▸ Work required
Render the listing below as a numbered list, omitting any blank lines and leaving out the pictures.

▸ Data supplied

==========

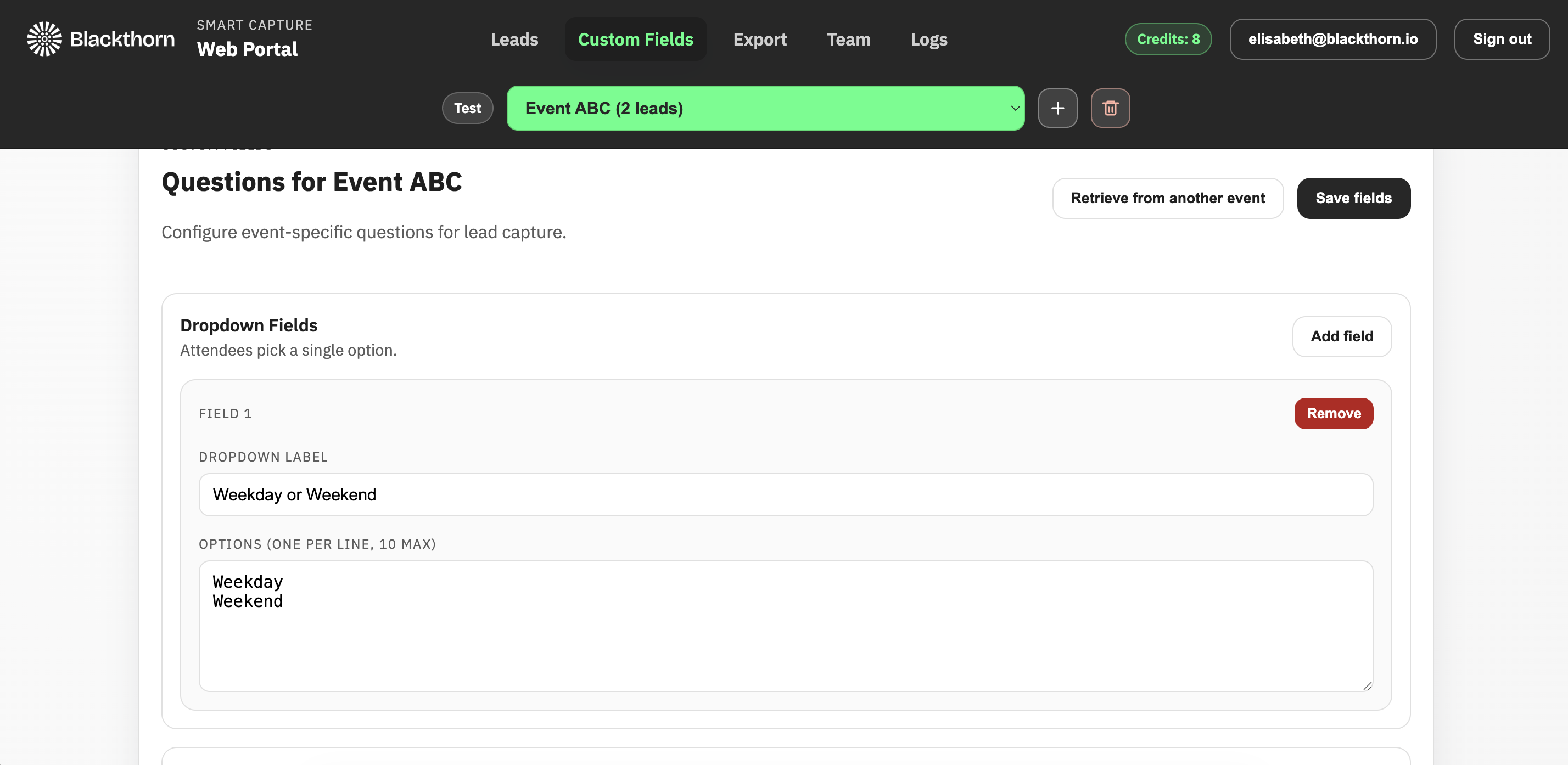Viewport: 1568px width, 765px height.
Task: Navigate to the Leads tab
Action: (x=514, y=39)
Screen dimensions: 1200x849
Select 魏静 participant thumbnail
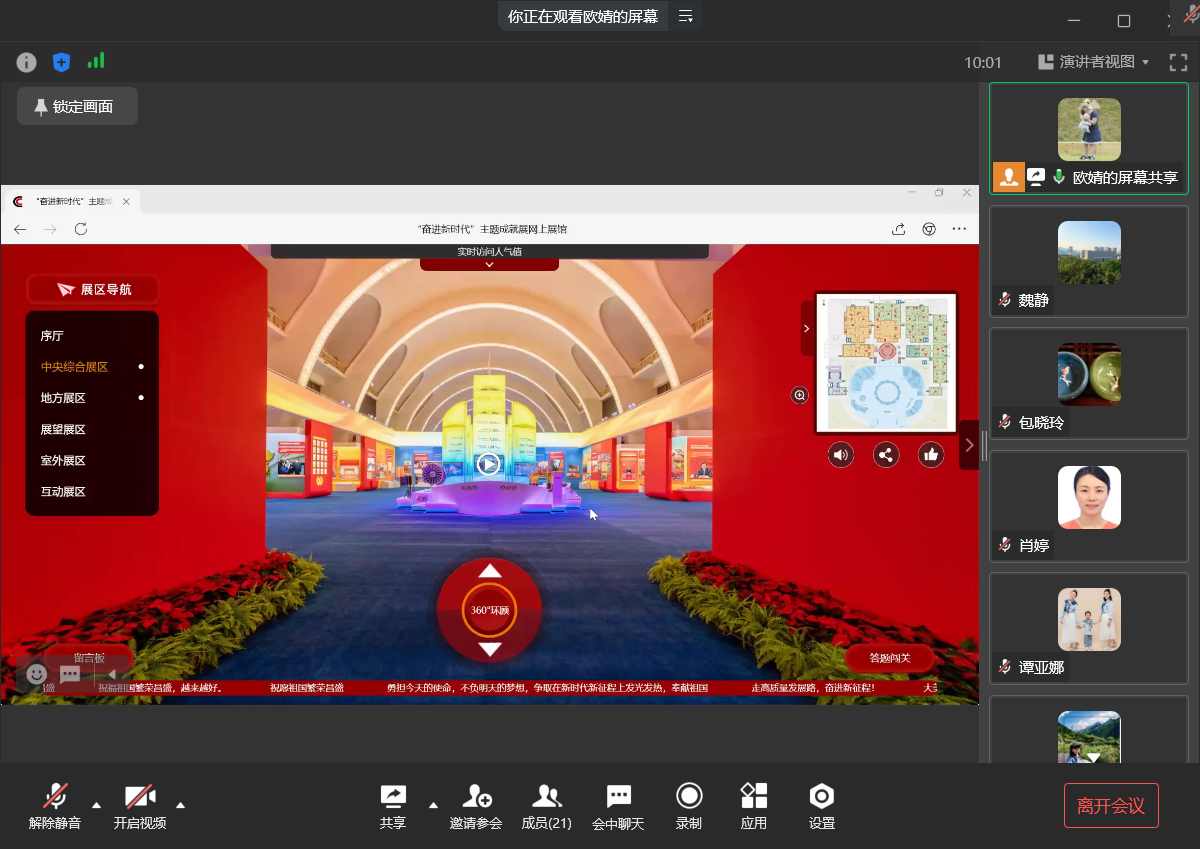pyautogui.click(x=1088, y=266)
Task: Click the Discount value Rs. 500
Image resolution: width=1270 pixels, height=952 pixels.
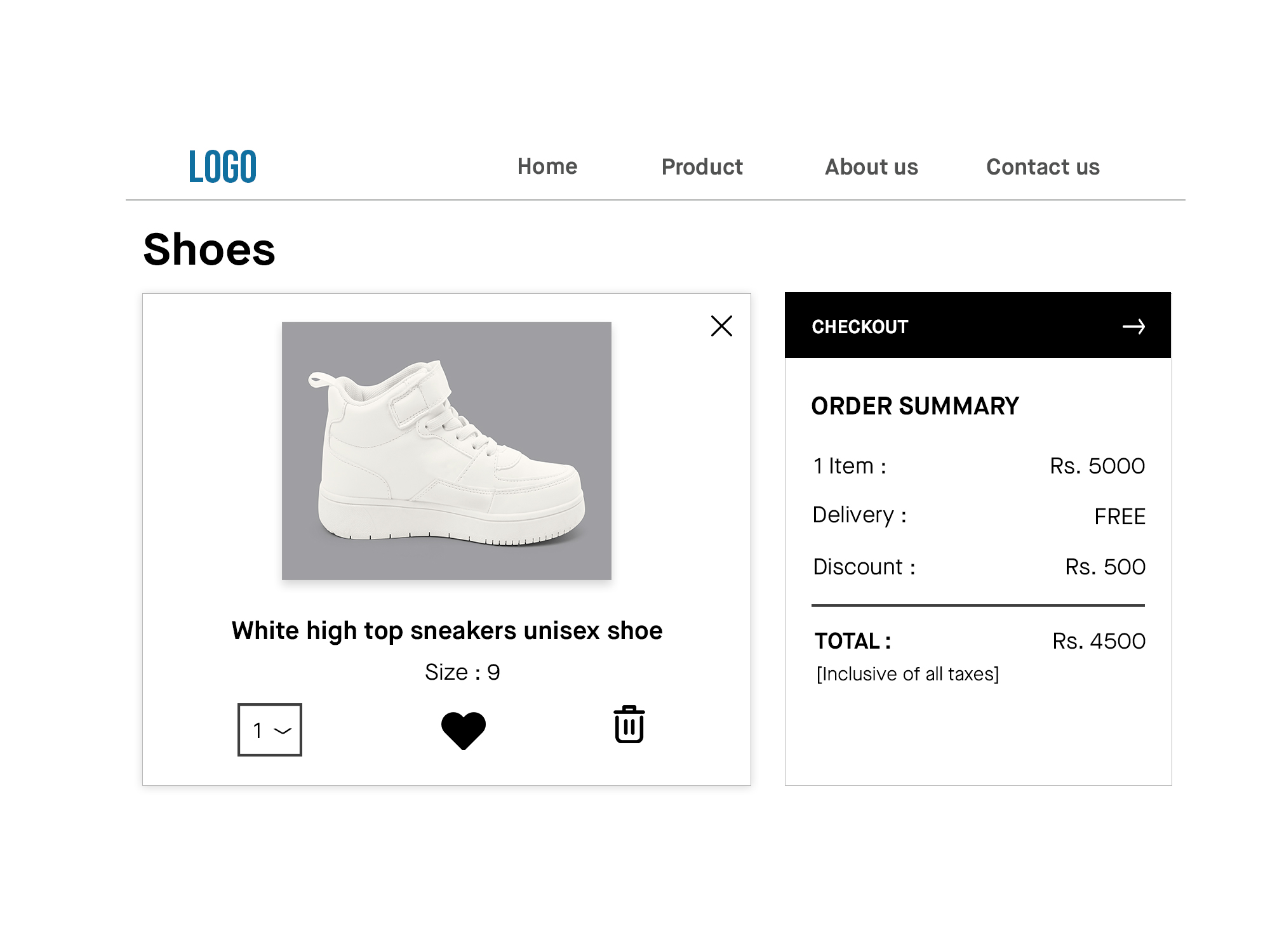Action: coord(1105,567)
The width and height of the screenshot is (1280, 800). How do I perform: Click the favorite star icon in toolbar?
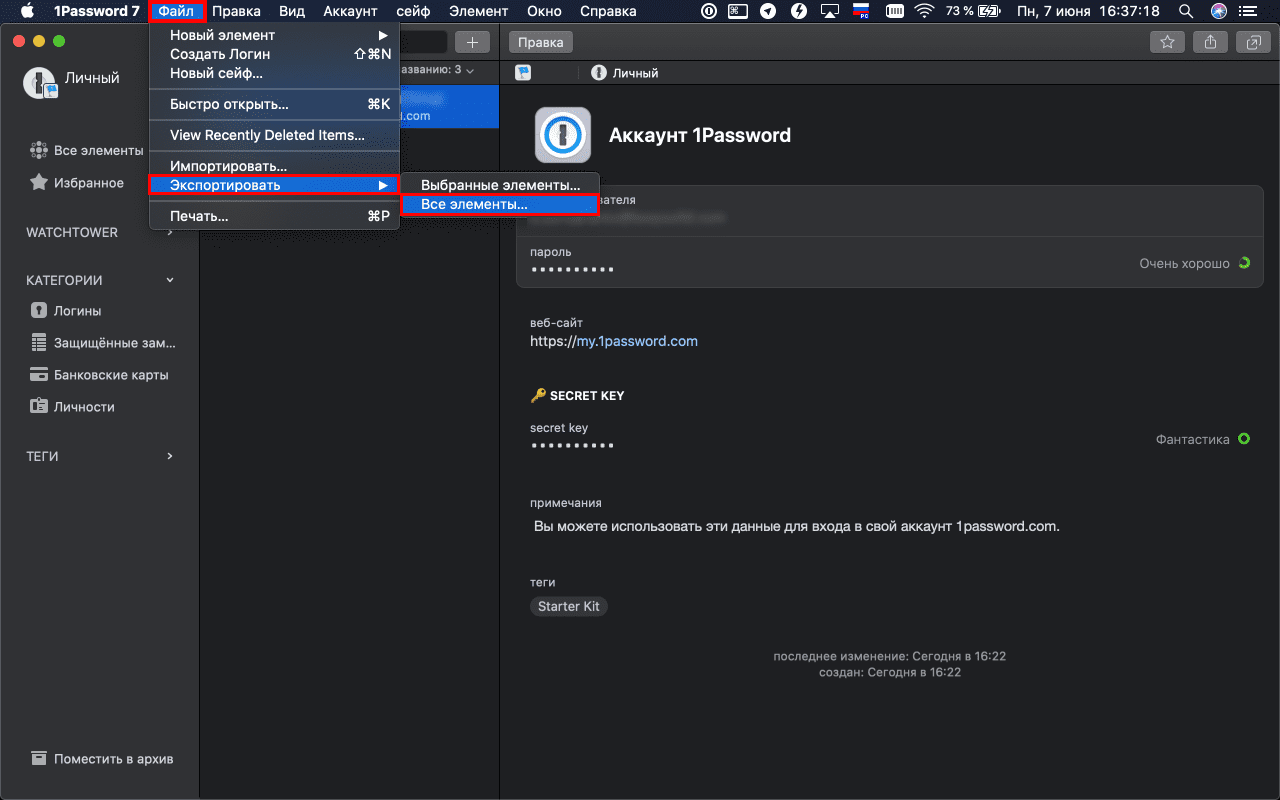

==========

▸ Full response
1. Viewport: 1568px width, 765px height.
2. Task: Navigate to the Leads tab
3. Action: (x=514, y=39)
4. Screen dimensions: 1200x849
5. Select 魏静 participant thumbnail
6. pyautogui.click(x=1088, y=266)
7. Task: Click the Discount value Rs. 500
8. Image resolution: width=1270 pixels, height=952 pixels.
9. Action: coord(1105,567)
10. The width and height of the screenshot is (1280, 800). How do I perform: Click the favorite star icon in toolbar?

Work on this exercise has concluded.